The construction which has found favour with me does not mean that there must be daily, weekly or monthly communication or social intercourse of any particular frequency. Once it is realized that contact does not mean physical encounters, the assessment of the contact in a social sense is a matter for the decisionmaker. The relevant considerations will vary according to factors, such as the literacy and means of individuals and the social customs of various national groups. Any difficulties in administration that flow from such a construction are simply a consequence of giving reg 9(2)(a)(ii) what I regard as its true meaning. In any event, I suspect that the difficulties may be exaggerated. If attention is paid to the correct meaning of "contact", it would seem no more difficult to assess the quality of such communication over a period prior to any application, than it would be to assess whether any such communication has taken place at all.
It is quite clear from paragraph 4.54 of her statement that Ms Mauro rested her conclusion that Mr Bagus had had "close contact" with his brother Rene on the basis that they met "10 months before lodging the application". She failed to have regard to any contact after that time beyond his mother's communications with Rene. These could not possibly found any decision that there had been contact of any sort between Mr Bagus and Rene. Whatever "familial bonds" may be evidenced by attendance at a younger brother's wedding, Ms Mauro has failed to assess the contact between Mr Bagus and Rene over the period up to the time of the application. In that respect, I consider that her decision involved an error of law.

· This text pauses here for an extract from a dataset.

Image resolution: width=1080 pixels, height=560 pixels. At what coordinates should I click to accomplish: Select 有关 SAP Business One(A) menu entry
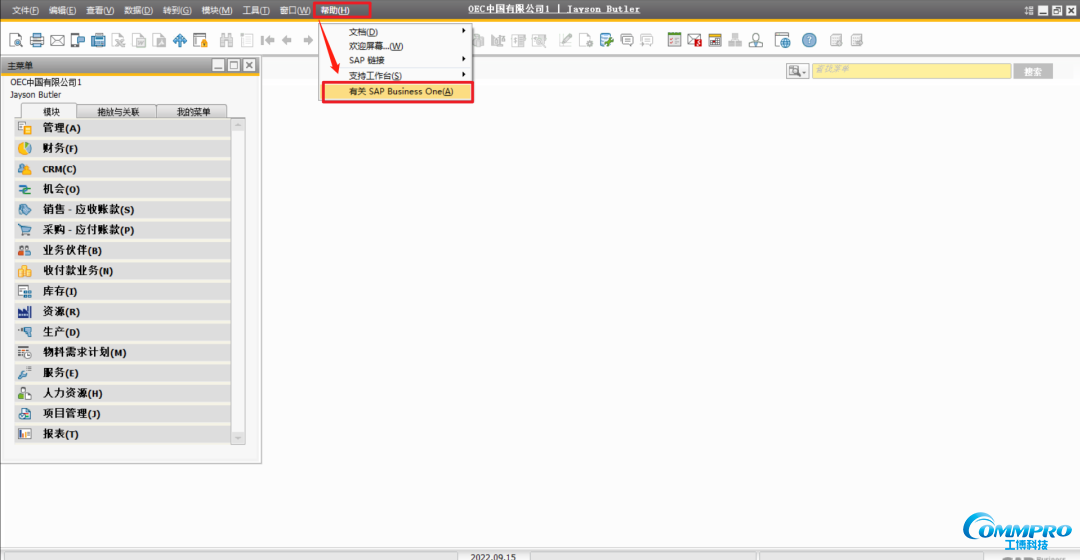(x=400, y=91)
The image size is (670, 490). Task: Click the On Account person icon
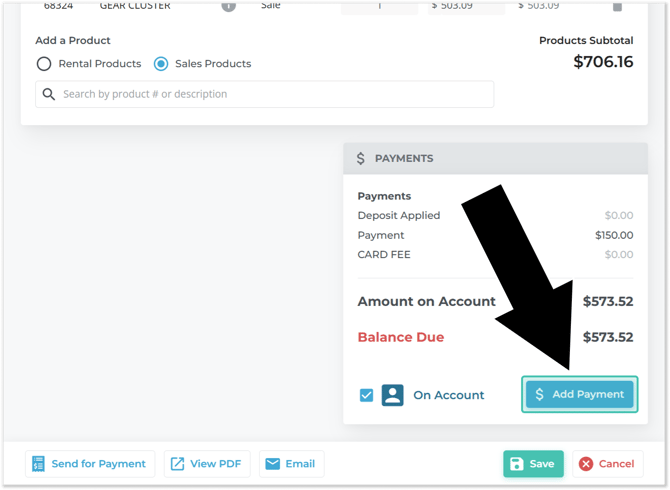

It follows that the decision should be set aside and Mr Bagus's application reconsidered. The hearing of this matter was unnecessarily extended by late notification of the case which the respondent had to meet. Accordingly, I shall order that the respondents pay the applicant's costs of the hearing for one day only.
I make the following orders:
1. The decision of the respondent's delegate dated 19 November 1992 is set aside.
2. The respondent is to consider according to law the applicant's application lodged on 11 November 1992 for permission to remain permanently in Australia.
3. The respondent is to pay the applicant's costs, including costs of the hearing for one day only.